**Consigne 1:** Selon l'extrait sur l'autonomie, quel est le contraire de la conduite de soi lucide et délibérée ?

**Extrait source:**
= = = = =

3. Le sujet est de plus en plus impliqué dans son propre devenir. Lorsqu'un adulte sous-estime le développement d'un enfant et cherche à faire à sa place ce que l'enfant peut faire de lui-même, celui-ci sera heurté par l'ingérence et s'exclamera : Laissez-moi faire ! Le développement consiste à accroître le nombre de choses qu'on fait par soi-même, qu'on décide par soi-même, qu'on trouve par soi-même. Parents, enseignants, professeurs, supérieurs laissent les gens agir de plus en plus par eux- mêmes, décider de plus en plus par eux-mêmes, trouver de plus en plus par eux-mêmes.

4. Il y a un point critique dans l'autonomie grandissante du sujet. Il est atteint lorsque le sujet découvre par lui-même qu'il en tient à lui de décider ce qu'il fera de lui-même. À première vue, agir par soi-même, décider par soi-même, découvrir par soi-même concernent des objets, mais à la réflexion il apparaît que les actes, les décisions, les découvertes affectent plus profondément le sujet qu'ils n'affectent les objets sur lesquels ils portent. En s'accumulant, ils engendrent chez le sujet des dispositions et des habitudes, ils le déterminent, ils le font ce qu'il est et sera.

Dans la première période le moi se fait, mais dans la seconde période cette constitution de soi est lucide, délibérée. L'autonomie décide de ce que l'autonomie sera.

Le contraire de cette conduite de soi lucide, délibérée, est la dérive. Celui qui suit le courant ne s'est pas encore trouvé. Il n'a pas encore découvert sa propre façon d'agir et se satisfait donc de faire comme tout le monde; il n'a pas découvert son propre vouloir et se satisfait donc de choisir comme tout le monde ; il ne s'est pas encore découvert capable d'une pensée personnelle et se satisfait donc de penser et de dire comme tout le monde. Et les autres aussi sont portés à suivre le courant, chacun faisant, choisissant, pensant et disant ce que les autres se trouvent à faire, à choisir, à penser, à dire.

J'ai parlé d'un contraire de la dérive, de la libre disposition de soi, de la conduite de soi lucide et délibérée, mais je ne veux pas donner une fausse impression. Nous ne nous connaissons pas très bien nous-mêmes ; nous ne pouvons faire un relevé du futur; nous ne pouvons contrôler complètement notre environnement ou les influences qui s'exercent sur nous; nous ne pouvons explorer nos mécanismes inconscients ou préconscients. Nous cheminons dans la nuit, notre gouverne est seulement grossière et approximative, nous devons croire et faire confiance, risquer et oser.

= = = = =

**Matériel de travail:**
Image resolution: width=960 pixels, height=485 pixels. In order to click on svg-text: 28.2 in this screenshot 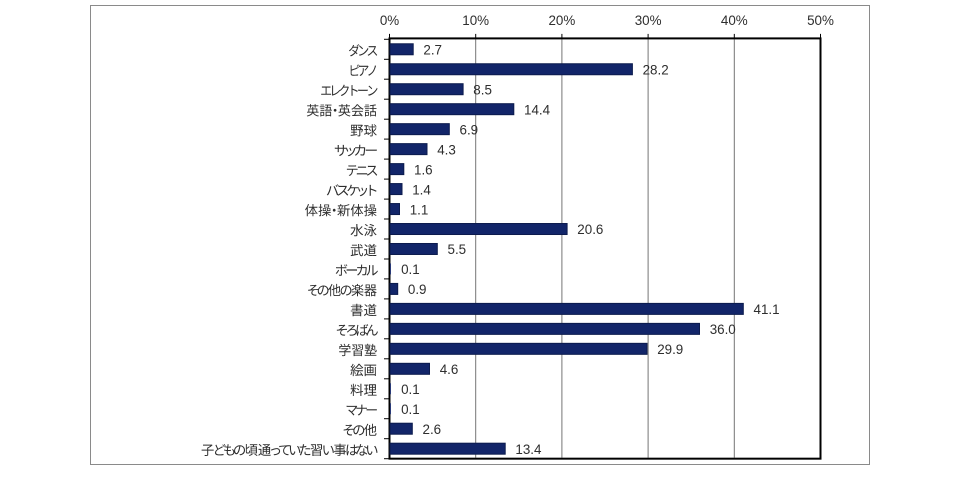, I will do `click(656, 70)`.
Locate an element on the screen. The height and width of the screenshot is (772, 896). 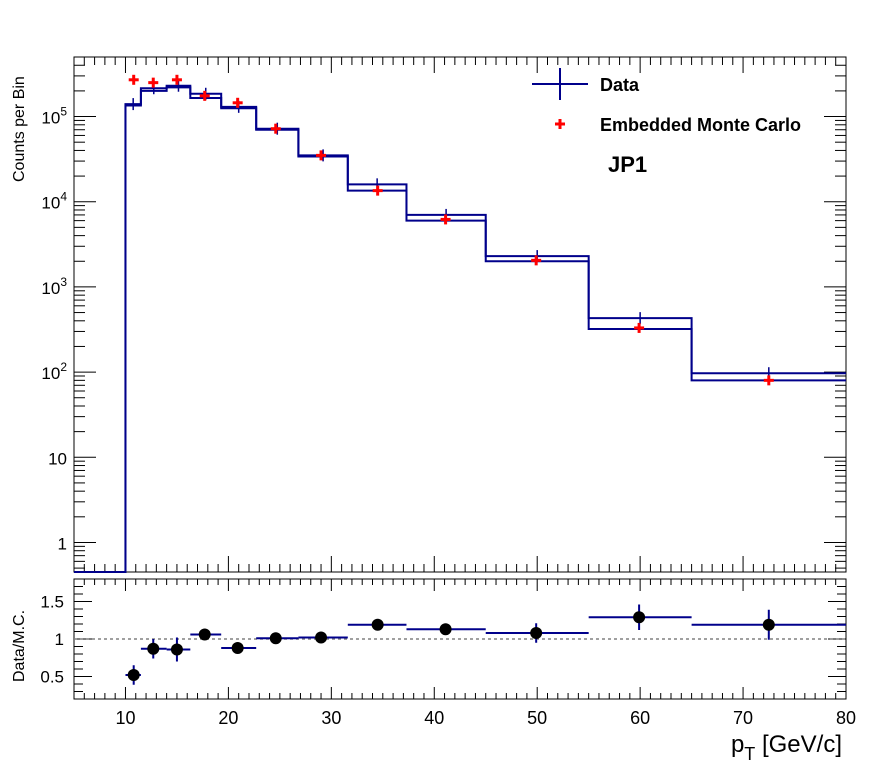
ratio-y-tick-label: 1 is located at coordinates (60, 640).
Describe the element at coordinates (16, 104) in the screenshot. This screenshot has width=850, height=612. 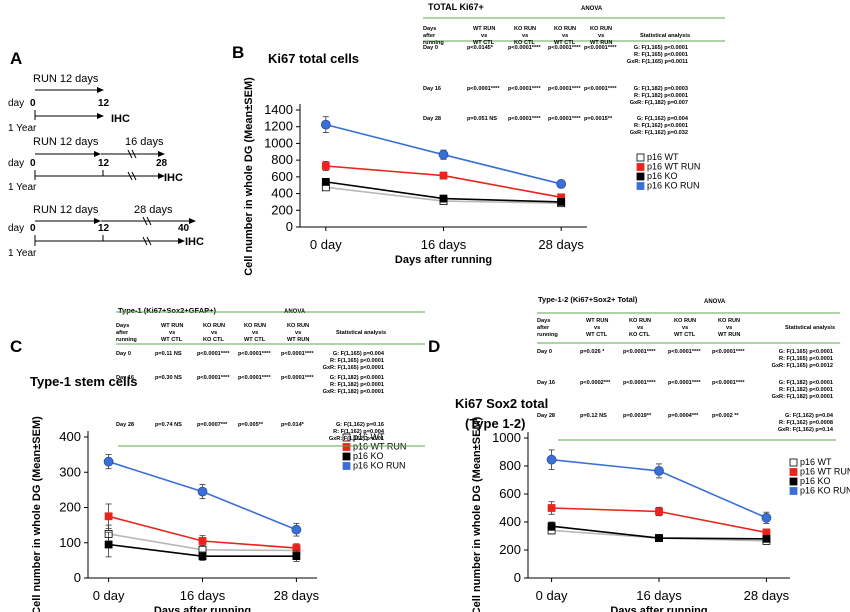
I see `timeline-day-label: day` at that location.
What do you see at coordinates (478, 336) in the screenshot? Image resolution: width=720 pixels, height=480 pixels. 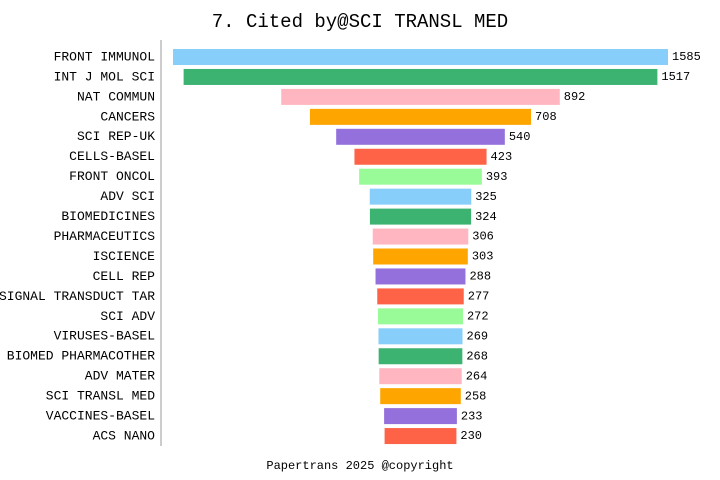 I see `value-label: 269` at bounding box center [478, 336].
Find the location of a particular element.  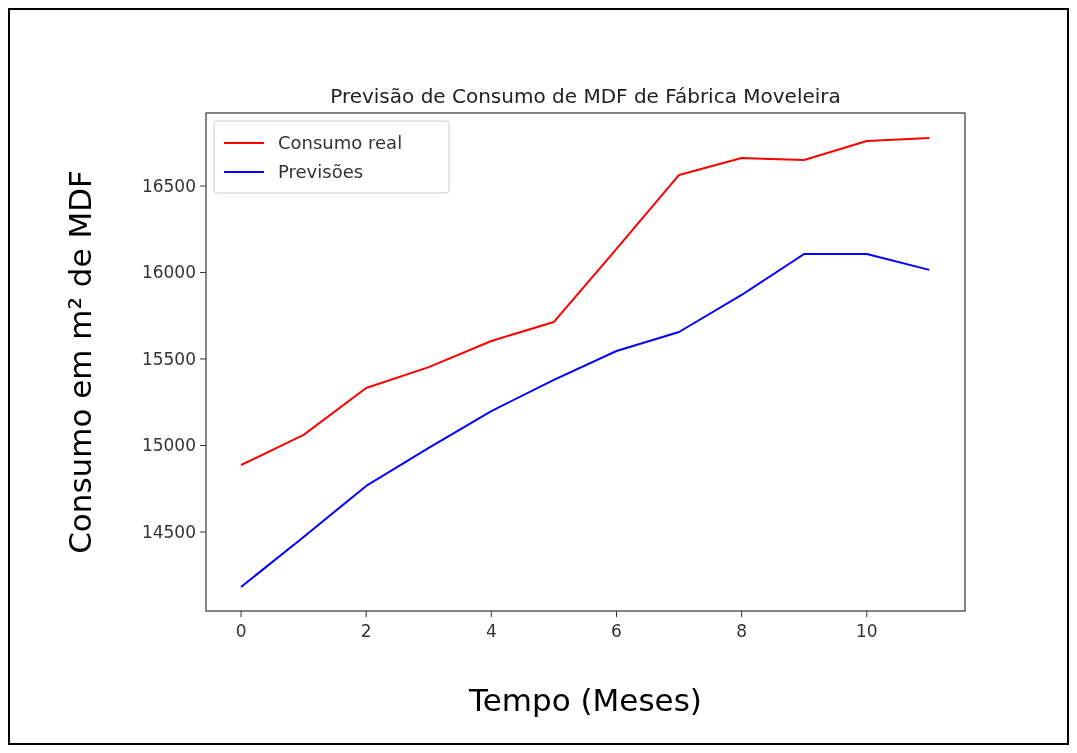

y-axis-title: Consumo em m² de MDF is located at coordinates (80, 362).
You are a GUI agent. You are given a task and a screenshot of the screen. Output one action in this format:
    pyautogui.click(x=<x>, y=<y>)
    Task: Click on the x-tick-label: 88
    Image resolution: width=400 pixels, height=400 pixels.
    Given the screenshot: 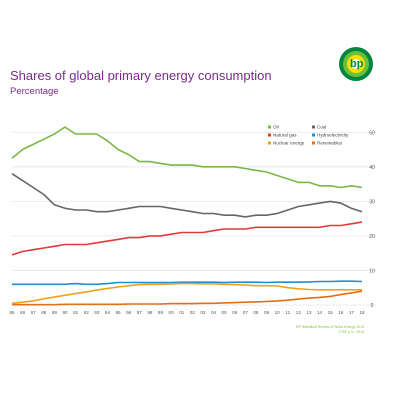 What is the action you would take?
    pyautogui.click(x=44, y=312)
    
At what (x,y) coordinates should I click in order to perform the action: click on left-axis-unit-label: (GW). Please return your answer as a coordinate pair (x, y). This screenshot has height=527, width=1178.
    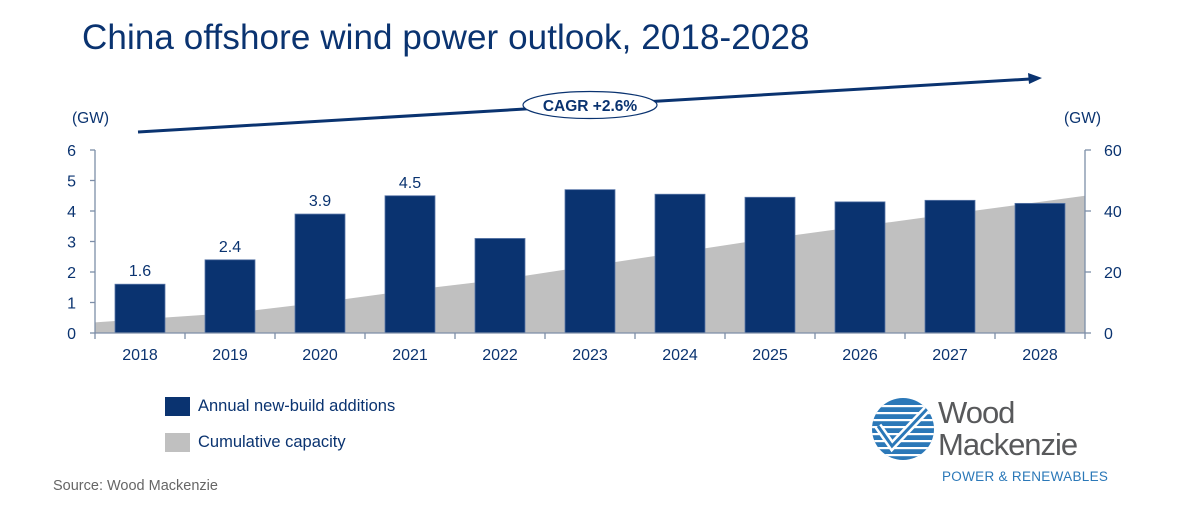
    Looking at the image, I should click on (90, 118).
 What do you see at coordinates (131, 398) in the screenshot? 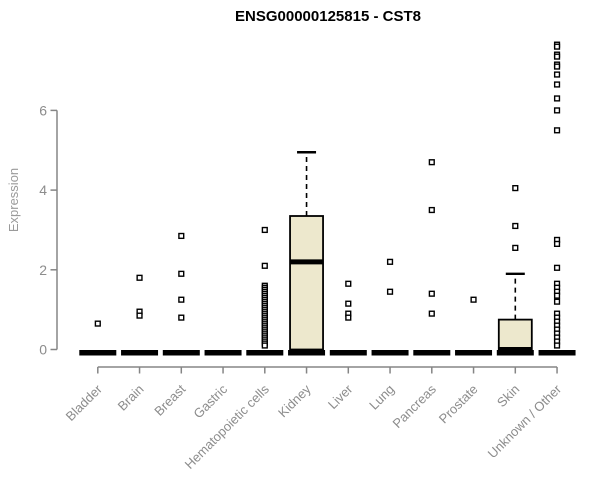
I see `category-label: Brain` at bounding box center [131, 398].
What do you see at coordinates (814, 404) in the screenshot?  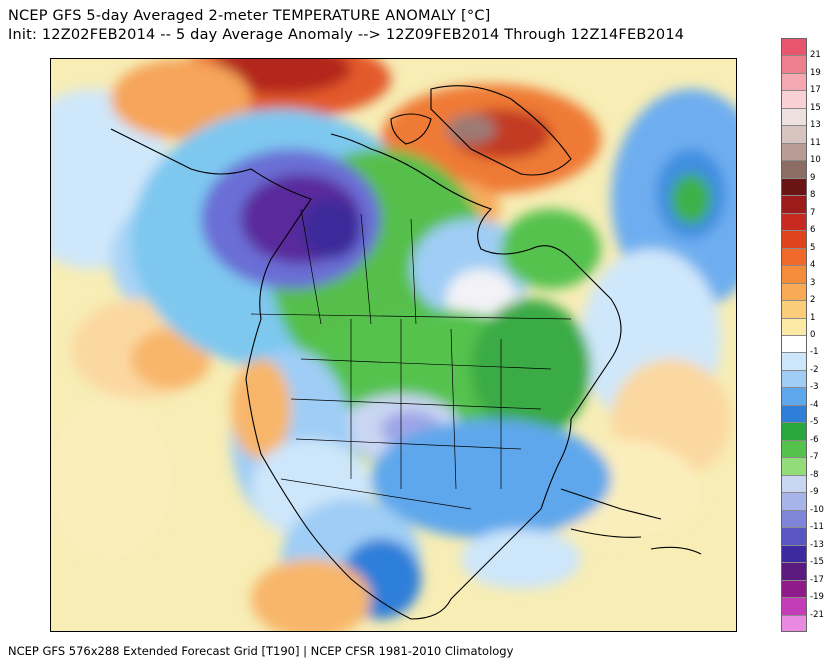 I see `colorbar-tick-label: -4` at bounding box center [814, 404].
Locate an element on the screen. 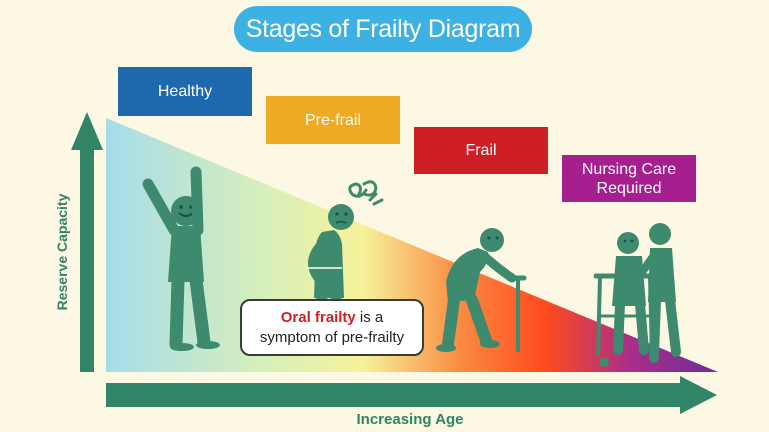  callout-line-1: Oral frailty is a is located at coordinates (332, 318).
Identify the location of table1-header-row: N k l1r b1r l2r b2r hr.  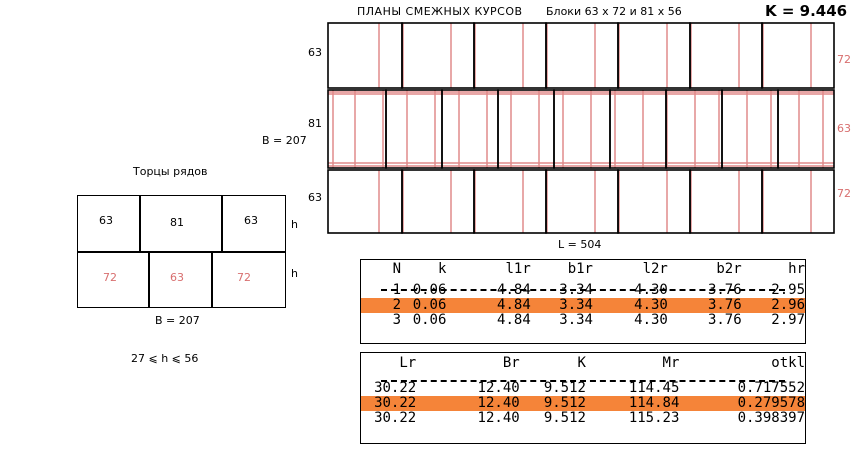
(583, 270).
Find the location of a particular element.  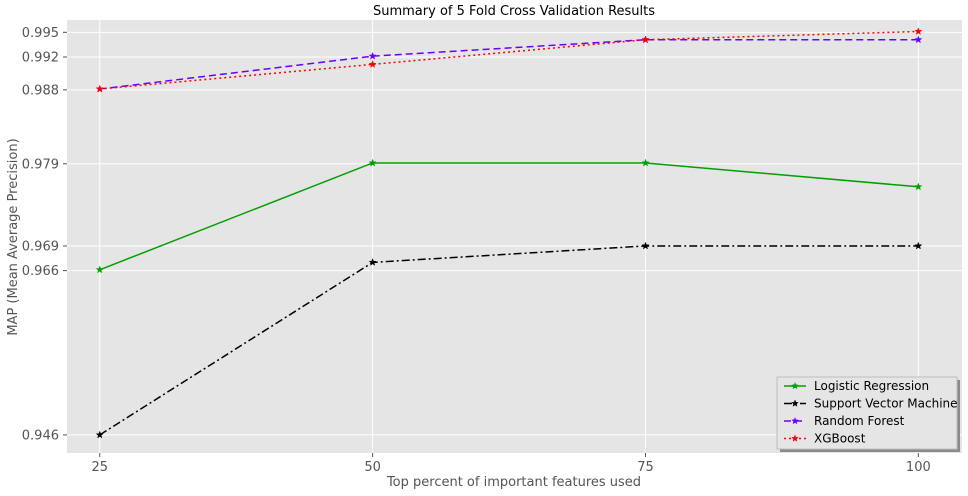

= = = = =

**Consigne 2:** Redimensionnez les entrées en commençant à la ligne qui contient « Identify the location » et en terminant à la fin des entrées, ces deux bornes comprises. Recopiez uniquement ces lignes, intégralement, en multipliant par 2,2 chaque coordonnée figurant dans les réponses, arrondie à l'entier le plus proche (les demis vers le haut), et omettez les images.

**Réponse attendue 1:** La dérive.

**Réponse attendue 2:**
Identify the location of table1-header-row: N k l1r b1r l2r b2r hr.  
(1283, 594).
Find the location of a particular element.  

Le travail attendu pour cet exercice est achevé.